Anni dopo, a Parma, mentre Fabio Pecchia faticava a trovargli spazio, è stato proprio Chivu a riconoscerne il potenziale, lanciandolo contro il Torino e venendo ripagato con una doppietta folgorante. Pellegrino non è solo un centravanti da 192 centimetri; è un sistema solare che attira a sé i palloni alti. Con 6 gol di testa segnati nella passata stagione — record assoluto in Serie A — l'argentino ha dimostrato che il cielo è il suo ufficio.

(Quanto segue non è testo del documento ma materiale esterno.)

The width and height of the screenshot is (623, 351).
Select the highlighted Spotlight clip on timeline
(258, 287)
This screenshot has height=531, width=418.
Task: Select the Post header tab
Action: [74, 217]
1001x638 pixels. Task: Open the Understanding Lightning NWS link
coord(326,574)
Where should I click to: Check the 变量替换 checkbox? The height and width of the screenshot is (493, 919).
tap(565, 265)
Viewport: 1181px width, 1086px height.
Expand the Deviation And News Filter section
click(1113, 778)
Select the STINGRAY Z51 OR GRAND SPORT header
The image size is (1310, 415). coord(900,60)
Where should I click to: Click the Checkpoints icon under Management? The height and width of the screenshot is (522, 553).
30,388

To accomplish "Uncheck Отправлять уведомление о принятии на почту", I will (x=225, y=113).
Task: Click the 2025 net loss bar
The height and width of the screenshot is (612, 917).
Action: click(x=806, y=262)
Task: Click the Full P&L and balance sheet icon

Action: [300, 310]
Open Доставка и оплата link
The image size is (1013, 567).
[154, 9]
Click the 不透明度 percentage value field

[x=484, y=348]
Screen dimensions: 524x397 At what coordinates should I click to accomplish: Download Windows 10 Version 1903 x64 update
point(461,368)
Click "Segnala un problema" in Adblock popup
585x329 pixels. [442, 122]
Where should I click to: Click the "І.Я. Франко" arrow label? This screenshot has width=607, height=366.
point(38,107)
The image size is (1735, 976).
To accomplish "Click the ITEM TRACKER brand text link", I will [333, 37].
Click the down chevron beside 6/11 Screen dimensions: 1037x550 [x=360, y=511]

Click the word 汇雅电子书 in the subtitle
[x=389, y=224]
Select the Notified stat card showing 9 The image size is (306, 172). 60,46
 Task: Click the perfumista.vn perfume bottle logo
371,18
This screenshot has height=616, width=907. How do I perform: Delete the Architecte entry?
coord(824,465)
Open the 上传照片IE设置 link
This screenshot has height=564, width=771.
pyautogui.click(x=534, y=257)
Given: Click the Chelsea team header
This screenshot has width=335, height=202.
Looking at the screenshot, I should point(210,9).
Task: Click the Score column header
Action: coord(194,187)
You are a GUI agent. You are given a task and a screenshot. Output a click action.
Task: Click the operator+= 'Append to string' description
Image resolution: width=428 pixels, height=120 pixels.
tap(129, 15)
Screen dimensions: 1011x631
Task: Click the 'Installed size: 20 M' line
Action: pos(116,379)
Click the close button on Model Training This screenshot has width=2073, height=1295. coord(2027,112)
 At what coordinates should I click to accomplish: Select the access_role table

La sfida tattica tra Fiorentina e Benevento è, prima di tutto, un incrocio di anime. Fabio Grosso sfida Antonio Floro Flores, ed è una partita che profuma di riconoscenza. Floro Flores, intervenendo ai microfoni di Sky, ha dissipato ogni dubbio sulla natura del loro legame: è merito di Grosso, che lo ha allenato a Bari, se oggi Antonio siede su una panchina professionistica. Il maestro contro l'allievo che ha imparato a leggere il campo attraverso i suoi occhi. C'è un solo precedente tra i due, lontano 17 anni, quando nel 2009 un gol proprio di Grosso al 51' decise un Juventus-Udinese. Oggi quella rete non è più un confine, ma il punto di partenza per una sfida di scacchi emozionale in cui la conoscenza profonda dell'uomo conta quanto la disposizione della linea difensiva.
L'iniziativa per il Centenario non è una celebrazione di facciata, ma un atto di amore. Nelle notti del 28 e 29 agosto, Firenze diventerà il tempio del Viola. Grazie alla sinergia tra il Comune e le associazioni di categoria come Confesercenti e CNA Firenze, oltre 1.000 commercianti trasformeranno le proprie vetrine in santuari. L'integrazione tra storia e modernità sarà garantita dai QR code esposti, porte digitali che permetteranno di navigare tra gli eventi e la memoria del club, mentre il vessillo gigliato sventolerà con fierezza in luoghi dal sapore antico:
- La Basilica di Santa Croce e Santa Maria Novella
- Il Loggiato degli Innocenti
- Il David di Piazzale Michelangelo e il "Biancone" in Piazza della Signoria
- Le porte storiche della città (Porta alla Croce, Porta San Gallo, ecc.)
- Le vie del centro: Via Maggio, Via Romana, Via del Corso, Via Guicciardini e Borgo Ognissanti.
La cronaca sportiva si arricchisce di sfumature umane che rendono questa sfida unica. A bordo campo, tra i raccattapalle, ci sarà una presenza silenziosa ma carica di significato: Armando Floro Flores, figlio dell'allenatore del Benevento e promettente talento dell'Under 16 viola guidata da Matia Balestracci. Vedere il proprio padre guidare l'avversario dalla linea laterale rappresenta un cortocircuito emotivo che solo il calcio giovanile sa regalare. Parallelamente, il Franchi riabbraccerà Edoardo Pierozzi, un figlio del vivaio che ha sollevato due Coppe Italia Primavera in maglia viola e che oggi torna per la prima volta da avversario, portando con sé il peso della nostalgia e il desiderio di dimostrare il proprio valore proprio lì, dove tutto è cominciato.
"La Fiorentina non è soltanto una squadra di calcio: è parte della storia, dell'identità e della memoria collettiva della nostra città", ha affermato la sindaca Sara Funaro. In queste parole risiede il senso profondo del momento che stiamo vivendo. Tra la modernità avveniristica del Viola Park e il restyling necessario dell'Artemio Franchi, la Fiorentina cerca un equilibrio tra l'ambizione del futuro e la sacralità del passato.